FreeRadius + FreeIPA

# create keytab for radius user
ipa-getkeytab -p 'radius/HOSTNAME' -k /etc/raddb/radius.keytab
chown root:radiusd /etc/raddb/radius.keytab
chmod 640 /etc/raddb/radius.keytab

# make radius use the keytab for SASL GSSAPI
mkdir -p /etc/systemd/system/radiusd.service.d
cat > /etc/systemd/system/radiusd.service.d/krb5_keytab.conf << EOF
[Service]
Environment=KRB5_CLIENT_KTNAME=/etc/raddb/radius.keytab
ExecStartPre=-/usr/bin/kdestroy -A
ExecStopPost=-/usr/bin/kdestroy -A
EOF
systemctl daemon-reload

edit /etc/raddb/mods-enabled/ldap
ldap server = 'LDAP HOSTNAME'
ldap base_dn = 'cn=accounts,dc=example,dc=org'
ldpa sasl mech = 'GSSAPI'
ldpa sasl realm = 'YOUR REALM'
ldap sasl update control:NT-Password := 'ipaNTHash'

# certs
mv /etc/raddb/certs /etc/raddb/certs.bak
mkdir /etc/raddb/certs
openssl dhparam 2048 -out /etc/raddb/certs/dh
ipa-getcert request -w -k /etc/pki/tls/private/radius.key -f /etc/pki/tls/certs/radius.pem -T caIPAserviceCert -C 'systemctl restart radiusd.service' -N HOSTNAME -D HOSTNAME -K radius/HOSTNAME

I already had this;

ldap sasl update control:NT-Password := 'ipaNTHash'

In a later section on the file which was preventing startup;

update { control:Password-With-Header += 'userPassword' control:NT-Password := 'ipaNTHash' }

It also turns out systemd was including running the /etc/raddb/certs/bootstrap script which kept wiping out my production certs on launch. Oops.

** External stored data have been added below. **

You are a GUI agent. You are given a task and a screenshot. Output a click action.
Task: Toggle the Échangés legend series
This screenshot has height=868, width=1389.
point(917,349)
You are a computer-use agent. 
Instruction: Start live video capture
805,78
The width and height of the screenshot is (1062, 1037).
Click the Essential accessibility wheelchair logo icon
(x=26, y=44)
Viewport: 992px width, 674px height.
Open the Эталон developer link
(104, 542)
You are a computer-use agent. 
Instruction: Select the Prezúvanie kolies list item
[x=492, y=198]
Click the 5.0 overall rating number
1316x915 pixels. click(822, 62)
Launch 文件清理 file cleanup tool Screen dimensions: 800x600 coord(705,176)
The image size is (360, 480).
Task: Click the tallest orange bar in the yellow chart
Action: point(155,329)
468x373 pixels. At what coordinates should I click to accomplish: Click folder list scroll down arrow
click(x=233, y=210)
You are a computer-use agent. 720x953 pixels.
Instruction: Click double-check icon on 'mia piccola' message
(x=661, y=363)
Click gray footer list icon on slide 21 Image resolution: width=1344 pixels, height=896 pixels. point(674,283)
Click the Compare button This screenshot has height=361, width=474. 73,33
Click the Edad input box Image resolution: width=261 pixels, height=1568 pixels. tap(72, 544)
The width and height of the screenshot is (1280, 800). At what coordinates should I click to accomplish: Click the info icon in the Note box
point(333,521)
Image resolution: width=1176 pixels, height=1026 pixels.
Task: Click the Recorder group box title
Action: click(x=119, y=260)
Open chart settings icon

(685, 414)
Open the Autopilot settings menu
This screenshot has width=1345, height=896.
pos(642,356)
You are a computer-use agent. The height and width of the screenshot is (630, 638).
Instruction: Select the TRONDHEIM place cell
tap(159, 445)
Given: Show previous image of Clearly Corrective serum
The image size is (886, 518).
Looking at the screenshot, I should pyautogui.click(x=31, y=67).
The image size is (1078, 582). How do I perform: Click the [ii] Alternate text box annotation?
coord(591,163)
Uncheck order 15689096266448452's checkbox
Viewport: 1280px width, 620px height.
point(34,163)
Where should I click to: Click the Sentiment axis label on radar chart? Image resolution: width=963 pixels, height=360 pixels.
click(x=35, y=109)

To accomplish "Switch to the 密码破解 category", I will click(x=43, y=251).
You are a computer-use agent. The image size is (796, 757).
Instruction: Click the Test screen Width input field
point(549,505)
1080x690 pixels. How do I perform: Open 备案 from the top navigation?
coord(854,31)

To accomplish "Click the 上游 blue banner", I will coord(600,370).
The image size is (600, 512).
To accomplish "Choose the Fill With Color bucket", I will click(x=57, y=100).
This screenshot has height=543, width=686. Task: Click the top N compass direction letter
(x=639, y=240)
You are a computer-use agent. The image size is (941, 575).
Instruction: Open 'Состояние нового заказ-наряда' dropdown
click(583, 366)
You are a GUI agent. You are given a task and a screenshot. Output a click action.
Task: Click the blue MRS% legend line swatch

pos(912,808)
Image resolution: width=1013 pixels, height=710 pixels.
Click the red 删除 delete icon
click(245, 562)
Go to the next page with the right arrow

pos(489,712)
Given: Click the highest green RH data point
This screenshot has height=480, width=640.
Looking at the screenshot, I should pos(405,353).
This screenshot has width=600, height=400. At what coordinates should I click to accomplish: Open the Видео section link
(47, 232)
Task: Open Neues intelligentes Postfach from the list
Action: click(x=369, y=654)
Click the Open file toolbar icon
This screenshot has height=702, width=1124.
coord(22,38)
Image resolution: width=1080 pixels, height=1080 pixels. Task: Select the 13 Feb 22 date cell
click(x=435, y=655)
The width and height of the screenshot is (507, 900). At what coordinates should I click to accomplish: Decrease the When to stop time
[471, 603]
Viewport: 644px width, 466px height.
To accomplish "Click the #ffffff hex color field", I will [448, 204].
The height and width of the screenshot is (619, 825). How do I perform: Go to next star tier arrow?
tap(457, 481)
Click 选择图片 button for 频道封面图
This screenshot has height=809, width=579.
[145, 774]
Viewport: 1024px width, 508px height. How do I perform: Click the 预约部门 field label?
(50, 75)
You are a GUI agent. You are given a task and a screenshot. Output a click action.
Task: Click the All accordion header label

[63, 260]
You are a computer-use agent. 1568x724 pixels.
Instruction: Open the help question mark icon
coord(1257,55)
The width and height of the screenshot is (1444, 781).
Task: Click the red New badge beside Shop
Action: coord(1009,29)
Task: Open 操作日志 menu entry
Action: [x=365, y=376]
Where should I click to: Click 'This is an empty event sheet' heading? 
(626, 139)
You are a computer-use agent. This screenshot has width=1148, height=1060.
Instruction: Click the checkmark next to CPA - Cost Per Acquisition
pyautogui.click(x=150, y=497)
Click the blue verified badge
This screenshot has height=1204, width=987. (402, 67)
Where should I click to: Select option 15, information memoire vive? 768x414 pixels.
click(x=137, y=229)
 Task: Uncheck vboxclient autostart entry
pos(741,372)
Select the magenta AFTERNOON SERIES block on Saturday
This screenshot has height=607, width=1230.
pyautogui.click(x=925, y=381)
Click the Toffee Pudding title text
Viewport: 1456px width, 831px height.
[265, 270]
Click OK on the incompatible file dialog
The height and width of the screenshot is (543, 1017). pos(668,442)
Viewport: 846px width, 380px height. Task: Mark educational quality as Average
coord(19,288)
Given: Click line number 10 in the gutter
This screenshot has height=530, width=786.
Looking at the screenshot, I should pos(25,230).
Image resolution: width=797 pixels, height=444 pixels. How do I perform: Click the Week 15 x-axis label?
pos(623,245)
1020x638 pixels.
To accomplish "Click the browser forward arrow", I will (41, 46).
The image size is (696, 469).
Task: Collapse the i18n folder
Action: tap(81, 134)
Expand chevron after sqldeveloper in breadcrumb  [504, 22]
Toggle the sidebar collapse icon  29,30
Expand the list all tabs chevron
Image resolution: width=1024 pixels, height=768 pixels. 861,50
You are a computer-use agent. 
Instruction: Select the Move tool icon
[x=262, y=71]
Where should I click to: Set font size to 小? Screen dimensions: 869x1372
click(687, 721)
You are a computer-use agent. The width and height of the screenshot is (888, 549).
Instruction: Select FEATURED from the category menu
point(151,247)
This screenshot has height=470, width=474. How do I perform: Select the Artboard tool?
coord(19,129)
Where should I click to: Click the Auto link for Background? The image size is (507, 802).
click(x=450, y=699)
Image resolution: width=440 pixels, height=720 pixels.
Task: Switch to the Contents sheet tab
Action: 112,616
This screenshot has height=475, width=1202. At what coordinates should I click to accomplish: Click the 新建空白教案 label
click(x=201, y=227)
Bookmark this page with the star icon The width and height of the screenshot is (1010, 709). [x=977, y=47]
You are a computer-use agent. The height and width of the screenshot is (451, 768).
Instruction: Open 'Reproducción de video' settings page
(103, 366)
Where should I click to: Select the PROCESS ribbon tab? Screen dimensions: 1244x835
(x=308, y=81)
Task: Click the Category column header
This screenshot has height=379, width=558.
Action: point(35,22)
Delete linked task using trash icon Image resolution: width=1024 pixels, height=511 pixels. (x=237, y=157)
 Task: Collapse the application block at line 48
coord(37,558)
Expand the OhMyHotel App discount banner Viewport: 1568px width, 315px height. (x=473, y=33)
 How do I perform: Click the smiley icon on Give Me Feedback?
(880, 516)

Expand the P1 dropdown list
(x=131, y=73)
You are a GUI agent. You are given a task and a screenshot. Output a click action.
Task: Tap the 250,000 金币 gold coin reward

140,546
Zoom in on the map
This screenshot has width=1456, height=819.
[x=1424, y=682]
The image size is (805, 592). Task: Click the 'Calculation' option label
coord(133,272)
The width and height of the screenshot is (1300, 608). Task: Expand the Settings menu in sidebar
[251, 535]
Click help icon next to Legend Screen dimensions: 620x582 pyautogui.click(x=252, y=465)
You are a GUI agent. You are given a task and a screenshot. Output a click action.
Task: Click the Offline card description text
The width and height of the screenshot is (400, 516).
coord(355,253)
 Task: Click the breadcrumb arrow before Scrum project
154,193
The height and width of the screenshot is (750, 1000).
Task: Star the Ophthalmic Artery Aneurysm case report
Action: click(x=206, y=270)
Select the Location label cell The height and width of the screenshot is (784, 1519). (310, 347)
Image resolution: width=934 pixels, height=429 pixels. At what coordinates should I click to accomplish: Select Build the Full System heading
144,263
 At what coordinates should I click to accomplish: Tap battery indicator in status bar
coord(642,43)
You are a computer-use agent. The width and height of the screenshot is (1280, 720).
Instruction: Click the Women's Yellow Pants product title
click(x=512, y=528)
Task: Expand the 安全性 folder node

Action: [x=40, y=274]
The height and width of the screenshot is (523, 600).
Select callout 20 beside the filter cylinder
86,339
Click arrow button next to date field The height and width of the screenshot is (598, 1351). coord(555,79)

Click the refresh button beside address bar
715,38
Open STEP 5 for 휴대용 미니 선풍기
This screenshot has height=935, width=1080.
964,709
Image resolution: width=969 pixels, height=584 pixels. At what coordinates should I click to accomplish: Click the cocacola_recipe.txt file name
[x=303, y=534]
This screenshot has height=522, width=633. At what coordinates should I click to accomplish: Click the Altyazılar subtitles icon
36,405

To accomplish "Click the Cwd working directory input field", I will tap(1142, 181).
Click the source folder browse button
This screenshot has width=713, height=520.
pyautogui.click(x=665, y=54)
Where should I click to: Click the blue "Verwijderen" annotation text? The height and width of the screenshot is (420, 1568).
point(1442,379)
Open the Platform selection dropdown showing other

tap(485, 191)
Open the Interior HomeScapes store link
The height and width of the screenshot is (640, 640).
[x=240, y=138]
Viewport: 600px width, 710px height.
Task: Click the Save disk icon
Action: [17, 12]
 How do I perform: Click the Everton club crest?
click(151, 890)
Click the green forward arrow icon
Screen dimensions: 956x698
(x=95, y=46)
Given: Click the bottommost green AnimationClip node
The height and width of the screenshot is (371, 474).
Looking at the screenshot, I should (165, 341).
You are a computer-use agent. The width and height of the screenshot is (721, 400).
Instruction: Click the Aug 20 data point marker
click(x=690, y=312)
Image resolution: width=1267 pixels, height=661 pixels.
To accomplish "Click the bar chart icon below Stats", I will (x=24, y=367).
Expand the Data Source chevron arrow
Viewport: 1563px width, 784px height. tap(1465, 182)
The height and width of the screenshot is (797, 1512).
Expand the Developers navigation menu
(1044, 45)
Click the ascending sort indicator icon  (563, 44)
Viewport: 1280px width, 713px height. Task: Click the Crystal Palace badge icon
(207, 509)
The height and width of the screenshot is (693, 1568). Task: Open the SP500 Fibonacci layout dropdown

I still can't seem to get it to bind with these instructions though, does this require any specific settings on the IPA end? To be fair this is not a fresh install, i'm modifying an older build which needed password auth for the radius service principal which is probably unnecessarily complicating matters.